Monday, May 3, 2010

In Which I Explain My Life via a Draft of a Personal Essay to Medical School

I have been writing this paper for years in my head. I had so many hooks I could have chosen from to start it... I could write a novel about how much I want to be a doctor. Instead I’m going to write about why I deserve it.


I have dreamed of becoming a doctor my entire life. Yet, three years ago when a cute boy asked me why I wanted to be pre-med major, I replied “I don’t know how to answer that.” As soon as those words came out of my mouth I regretted it. In that moment I decided that I wasn’t ready. I was afraid of failure. Concentrating on pre-med meant that I would have to face the rigorous challenges of medical school admissions. I read countless admissions board requirements. I researched admissions and I gave up on my goal.


The month after, I decided to enroll in the 6-year Doctor of Pharmacy program at Albany College of Pharmacy and Health Sciences (ACPHS). I spent two years there, living my Plan B. I was not happy. I was not healthy. I was not myself and Albany was not where I was meant to be. ACPHS is full of people who are passionate about and dedicated to becoming pharmacists. My lab partner was a thirty-something accountant who had come back to college to finally work at a job he could be happy with. It hit me that I was settling when I had the opportunity to do otherwise.


I transferred to Virginia Commonwealth University to pursue pre-medicine. My first semester here was not my brightest moment. Now there was no backdrop of a Doctor of Pharmacy degree. After next year I will graduate with a Bachelor’s in Biology. Many of the people I knew in Albany enrolled in the 6 year program after majoring in Biology. I want to be a Doctor of Medicine. Despite my GPA, I know I can do this if given the opportunity.

I hate the immaturity with which I decided to give up on my dream before even getting to college. Three years later I find myself determined to get into medical school. I am here now. I am all here. This is what I have to offer. I pledge to try harder through my 6th, 7th, and 8th semesters. I pledge to get at least 8’s on each of the MCAT sections. I know that is not enough.


I have done volunteer work in my community since 8th grade. I began volunteering at Reston Hospital as soon as I turned 16. I have done everything from volunteer at the emergency desk to deliver flowers and mail. I have interned at the Lombardi Cancer Center of Georgetown University in a lab where I learned techniques such as cell culture, ELISA, gel electrophoresis, etc. I have worked on research with the Division of Antiviral Products in the Center of Drug Evaluation and Research (a branch of the Food and Drug Administration). I have donated money and time to fundraisers for Katrina victims, victims of the Tsunami in Southeast Asia, and the victims of the earthquake in Haiti. I have been on teams for Relay for Life for three years. I have been in and organized cultural performances in college and at home.

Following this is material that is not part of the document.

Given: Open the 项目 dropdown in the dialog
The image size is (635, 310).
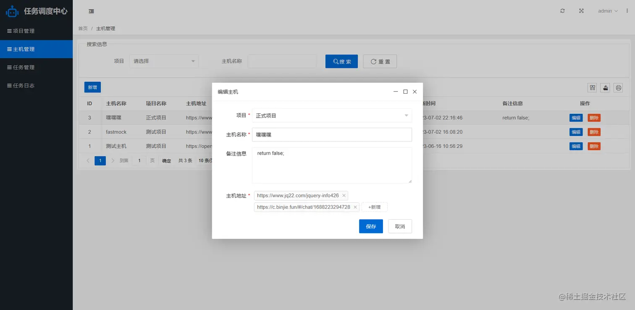Looking at the screenshot, I should [x=331, y=115].
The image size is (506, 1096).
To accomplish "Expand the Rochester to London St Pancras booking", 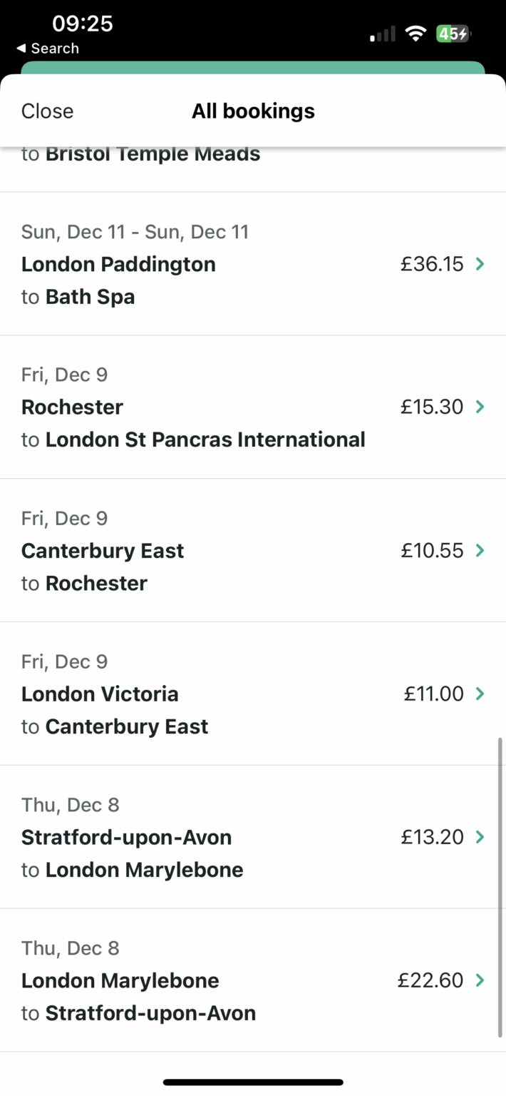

I am the happiest when helping others. I am confronting my fear, which was only ever being told that I can’t do what I have always wanted to. Now I know that neither you, nor any admissions committee can tell me that I wouldn’t be a great doctor. I know I would be. You cannot deny me the right to follow my dream. If I don’t get in I’ll retake some classes and try again.


In the end I think we can both acknowledge that GPA does not determine potential. For some it may determine how hard they’ve worked to get to their dream. For me it is more like a battle scar. How hard I’ve worked to get to where I am now cannot be written on paper (no matter how hard I try). I know that if I am given the opportunity to attend medical school, I will never take it for granted. I will be my best in every class and in everything else. Being in medical school will show me the gravity of what it feels like to be close to everything I have ever wanted.


My undergraduate work focuses on learning about myself. I know who I am. I think that in itself is priceless and is probably the only thing I wouldn’t give up for a high GPA. I have learned from my mistakes and immaturity. I deserve this opportunity because I know that I have the integrity, perseverance and confidence needed to be a doctor. I can only ask that you see past my transcript to give me a chance to prove it.

Thank you for your time and consideration.